Bikini Body Guide

January 12, 2016
bikini body guide

We all know that summer bodies are made in the winter. That’s why I want to start a new challenge next month: the Bikini Body Guide by Kayla Itsines. The Bikini Body Guide is a guide that will help you achieve the perfect summer body. It exists of four components: Resistance, LITT, HITT and Stretching. It is a packed program, but in 12 weeks you should see some amazing results! Because I started yoga camp this month I won’t be diving into this program right away, if I do something I want to do it right and two challenges at the same time is just too time consuming. As Kayla says it: “If you put in 10% effort, don’t expect to get 100% of the outcome.” But with a start in February I still have enough time to finish the 12 weeks and keep it going with BBG part 2 if I like.

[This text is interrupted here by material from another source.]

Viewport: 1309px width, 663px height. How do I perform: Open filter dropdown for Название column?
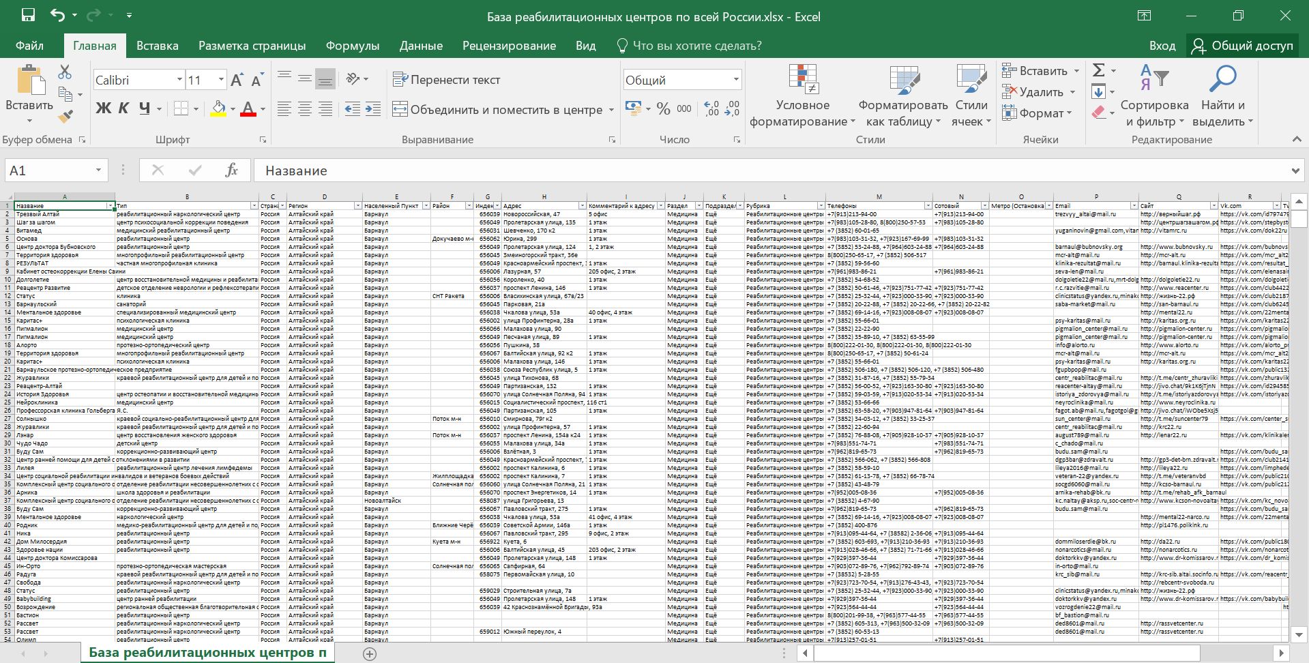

With these exercises you will gain strength and build muscle. The program consists of 7-minute circuits with 4 exercises in each. You’ll have to repeat these 4 exercises until you’ve hit the 7-minutes. Each workout consists of two rounds of 4 different circuits, so 28 minutes in total. The number of repetitions for each exercise is mentioned in the guide.

The program uses a technique called progressive overload, so the training frequency or resistance changes in order to get continuous progress from exercising. Every week will look different, which will keep you from getting bored!

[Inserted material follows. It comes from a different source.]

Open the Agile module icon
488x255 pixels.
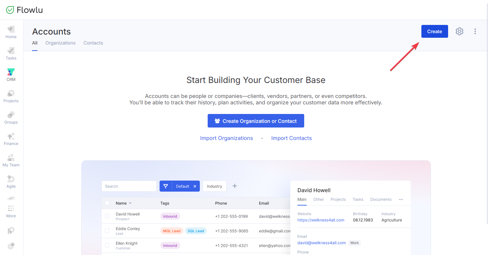point(11,179)
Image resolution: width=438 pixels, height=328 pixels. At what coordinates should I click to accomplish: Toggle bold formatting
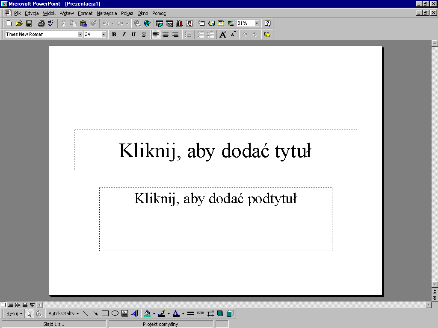point(114,35)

LISS stands for Low Intensity Steady State. So for a LISS training you can choose to go walking or swimming, or something else that is low in intensity, for 30-45 minutes per session. You can do LISS and Resistance training on the same day if you choose too, but don’t do them as one session. Give your body some rest once in a while!

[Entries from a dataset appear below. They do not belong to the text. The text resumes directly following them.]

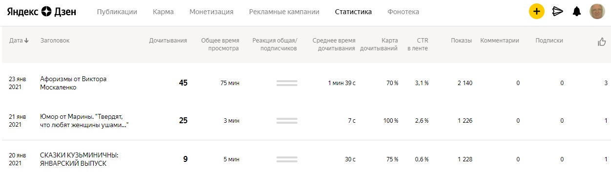Open the paper plane messages icon
The image size is (611, 177).
[557, 12]
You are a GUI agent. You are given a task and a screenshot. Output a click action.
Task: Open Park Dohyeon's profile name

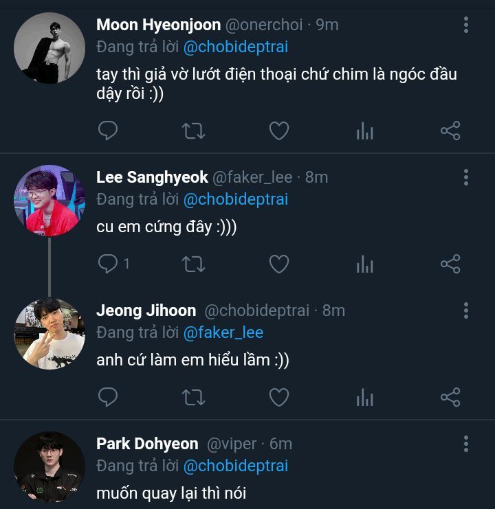click(x=147, y=444)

HITT stands for High Intensity Interval Training. What you do here is RUN superfast for 30 seconds, pause for 30 seconds and repeat. Keep this up for 10-15 minutes. I am not looking forward to these sessions but they show up on the list in weeks 9-12 so nothing to worry about just yet! By that time I will be in a pretty good shape already (or so I hope).


Stretching plays an important role in recovery, injury prevention and flexibility. Do all the stretching exercises in the book (30 seconds per position) once a week and you’re good. I got this! Because stretching is a form of cooling down and rehabilitation it can be done after any other session of exercise.

Too keep track of your progress Kayla advises anyone to make progress photos, to stay motivated and see your body transform! Take a pic every week and check the difference. If you don’t see the results you are probably cheating ;). I am pretty exited, I will let you guys know when I start the Bikini Body Guide program and keep you up to date regarding my progress!